Mitglieder der LNF-Gewerkschaft - das sind zur Zeit immerhin um 600 000 - müssen ja richtig zugeordnet werden. Wir haben mindestens zwei Partnergewerkschaften in der BRD - die Gewerkschaft Nahrung, Genuss, Gaststätten und die Gewerkschaft Gartenbau, Land und Forst. Doch zu uns gehören eben auch Arbeitnehmer im landtechnischen Bereich, in den Landbaubetrieben. Die fühlen sich sicher mehr zur IG Bau-Steine-Erden und zur IG Metall hingezogen. Es ist ziemlich schwer für den DDR-Gewerkschafter, die ganze Problematik zu überblicken. Das muss alles richtig geklärt werden, um nicht von vornherein an der Frage, wo gehöre ich denn nun hin, zu scheitern.

• Die Strukturen sind sicher die eine Seite. Doch was soll für die Mitglieder inhaltlich unbedingt herauskommen?

Ich denke an die Situation in der Nahrungsgüterwirtschaft, wo in absehbarer Zeit eine ganze Reihe von Betrieben eingehen wird, weil sie altersschwach und nicht konkurrenzfähig sind. Wir müssen eine ordentliche Arbeitslosenversicherung fordern für die, die es dann trifft. Zuvor jedoch müssen wir versuchen, Rationalisierungsschutzabkommen mit den Betriebsleitungen auszuhandeln, die verhindern, dass Hunderte ins Aus geraten. Im Kombinat Zucker gehört zum Konzept für die Umwandlung der Betriebe ein Alternativprogramm, das den Kollegen Chancen bietet. Ich wünsche mir, dass es gelingt, alte Zuckerfabriken an die chemische Industrie oder an Futtermittelwerke abzugeben, die dann ihrerseits Arbeitsplätze für die frühere Belegschaft mit garantieren.

• Doch auch in der Forstwirtschaft siebt es nicht rosiger aus. Was macht die Gewerkschaft?

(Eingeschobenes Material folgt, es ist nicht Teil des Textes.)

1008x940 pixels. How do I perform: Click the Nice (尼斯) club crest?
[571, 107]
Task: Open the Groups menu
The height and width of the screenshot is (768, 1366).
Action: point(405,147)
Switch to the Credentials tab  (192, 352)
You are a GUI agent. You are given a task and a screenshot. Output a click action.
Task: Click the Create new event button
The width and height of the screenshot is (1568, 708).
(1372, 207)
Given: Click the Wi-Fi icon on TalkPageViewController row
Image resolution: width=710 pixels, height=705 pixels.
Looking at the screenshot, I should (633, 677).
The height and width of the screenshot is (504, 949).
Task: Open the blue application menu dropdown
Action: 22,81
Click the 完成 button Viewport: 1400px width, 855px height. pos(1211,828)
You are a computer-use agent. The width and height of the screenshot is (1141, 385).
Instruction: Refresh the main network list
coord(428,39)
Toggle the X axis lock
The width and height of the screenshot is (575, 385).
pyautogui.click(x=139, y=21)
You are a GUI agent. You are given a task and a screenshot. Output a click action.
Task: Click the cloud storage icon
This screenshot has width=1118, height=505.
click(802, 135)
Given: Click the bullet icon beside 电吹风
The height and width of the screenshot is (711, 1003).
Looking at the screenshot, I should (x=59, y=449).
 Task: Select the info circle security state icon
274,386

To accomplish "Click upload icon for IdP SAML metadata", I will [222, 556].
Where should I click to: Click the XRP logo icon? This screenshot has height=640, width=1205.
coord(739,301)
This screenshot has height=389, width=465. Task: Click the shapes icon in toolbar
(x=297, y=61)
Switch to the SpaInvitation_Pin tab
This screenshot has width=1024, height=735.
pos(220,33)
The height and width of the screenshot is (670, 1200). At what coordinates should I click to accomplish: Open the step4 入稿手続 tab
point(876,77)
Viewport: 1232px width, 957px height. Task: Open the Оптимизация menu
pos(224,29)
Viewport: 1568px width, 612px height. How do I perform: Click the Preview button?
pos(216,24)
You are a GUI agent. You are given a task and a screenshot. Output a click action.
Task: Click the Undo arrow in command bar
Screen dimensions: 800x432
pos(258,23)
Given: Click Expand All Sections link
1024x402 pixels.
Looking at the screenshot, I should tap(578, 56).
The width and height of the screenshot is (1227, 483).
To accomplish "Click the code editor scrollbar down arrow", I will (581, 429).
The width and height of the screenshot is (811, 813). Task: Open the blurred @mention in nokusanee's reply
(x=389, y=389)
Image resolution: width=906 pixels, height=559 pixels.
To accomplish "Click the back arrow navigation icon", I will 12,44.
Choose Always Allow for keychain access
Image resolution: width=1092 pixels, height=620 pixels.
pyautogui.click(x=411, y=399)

Es gibt von der Regierung ein Strukturkonzept für die Landwirtschaft, Staatssekretär Krause hat mir damit zwischen Tür und Angel mal zugewinkt. Wir wollen es haben, damit wir mit den landwirtschaftlichen Verbänden und dem Minister darüber beraten können. Ich jage dem Papier hinterher, weil wir zum einen genau wissen wollen, was gespielt wird, und zum anderen überhaupt nicht daran denken auf unser Recht auf Mitwirkung zu verzichten.

• Man erinnert sich an Demos und Straßenblockaden . . .

Wir sind eine kämpferische Gewerkschaft, wenn es sein muss. Das heißt aber nicht, dass wir angetreten sind, um grundsätzlich gegen alles und jeden zu sein Doch im Interesse unserer Mitglieder machen wir von unserem Mitspracherecht Gebrauch. Es geht schließlich um Arbeitsplätze, um den Erhalt guter sozialer Bedingungen. Insofern finden wir mit den Partnern in der Bundesrepublik die gleiche Sprache.